--- EXERCISE DATA Enclosed Below ---
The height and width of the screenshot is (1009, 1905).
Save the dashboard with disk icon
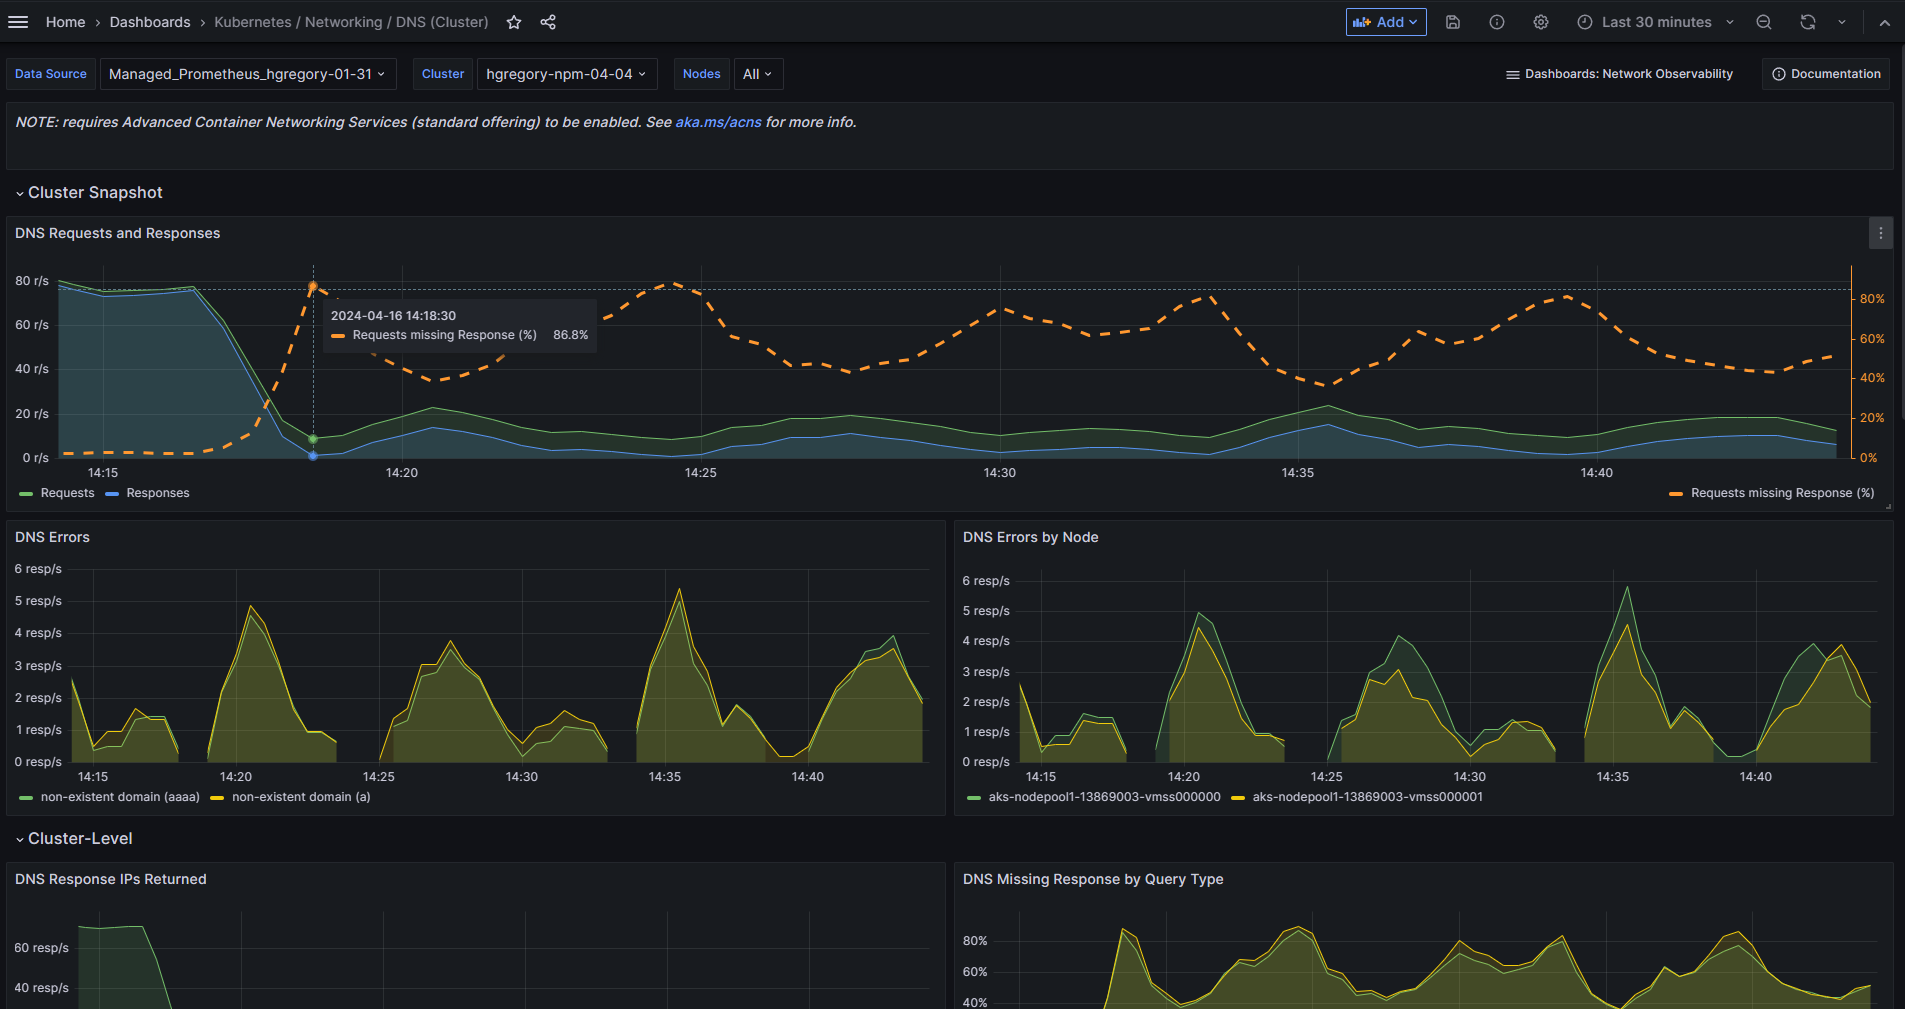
--- End of Enclosed EXERCISE DATA ---
--- EXERCISE DATA Enclosed Below ---
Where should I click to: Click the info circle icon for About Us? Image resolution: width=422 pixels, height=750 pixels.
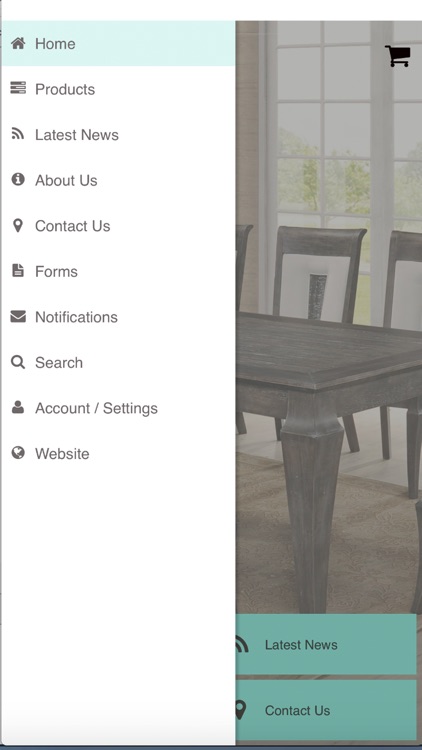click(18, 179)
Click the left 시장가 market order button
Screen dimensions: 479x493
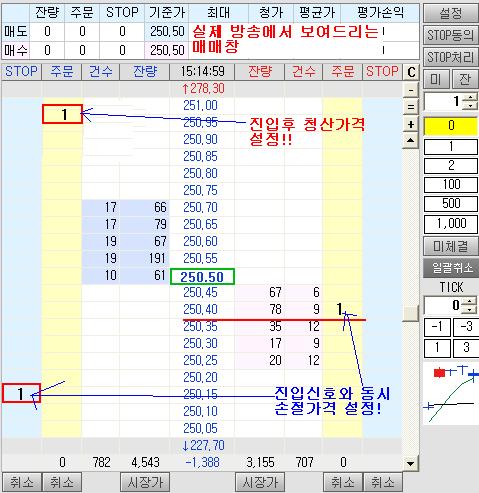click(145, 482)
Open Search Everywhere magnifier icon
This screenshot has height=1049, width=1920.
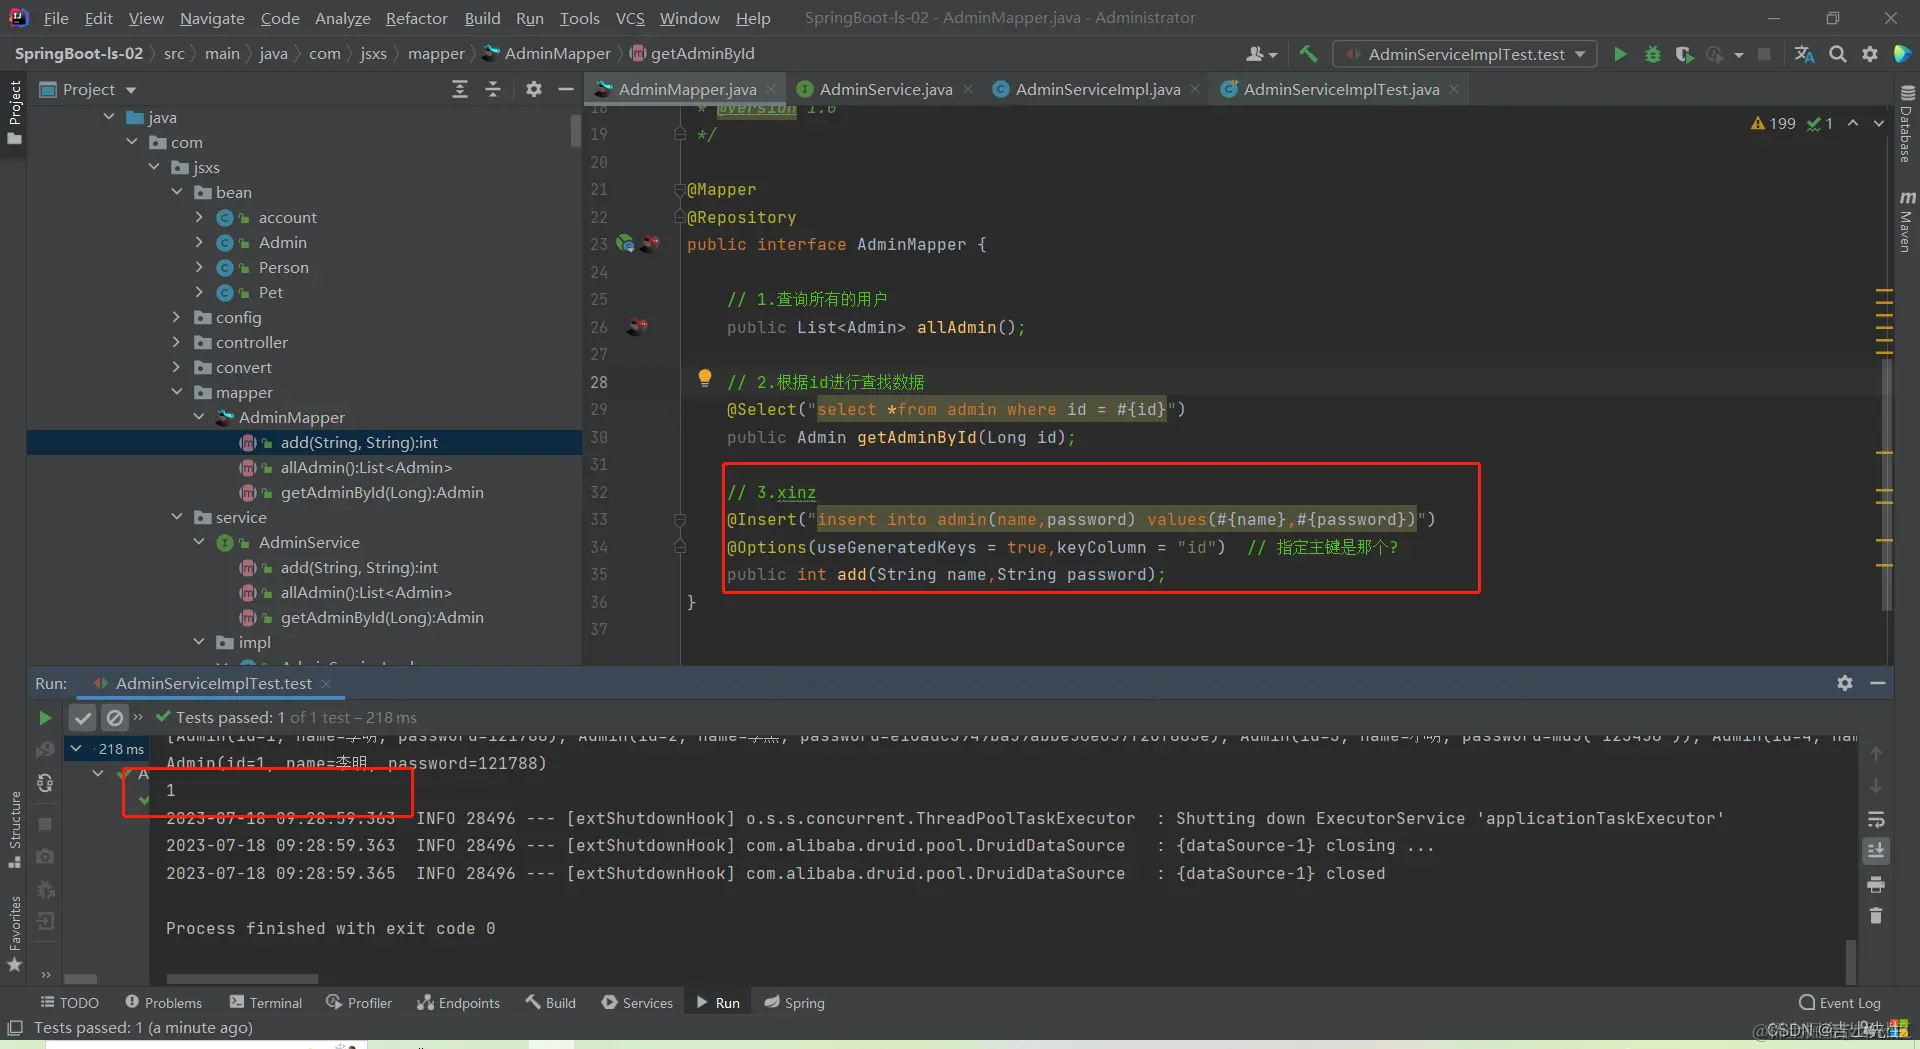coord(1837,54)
--- End of Enclosed EXERCISE DATA ---
▸ **TASK REQUIREMENTS**:
Output the lines above between the one holding "The height and" and the one holding "Save the dashboard with disk icon", inclusive, with nothing before or after them.

▸ **RESULT BELOW**:
The height and width of the screenshot is (1009, 1905).
Save the dashboard with disk icon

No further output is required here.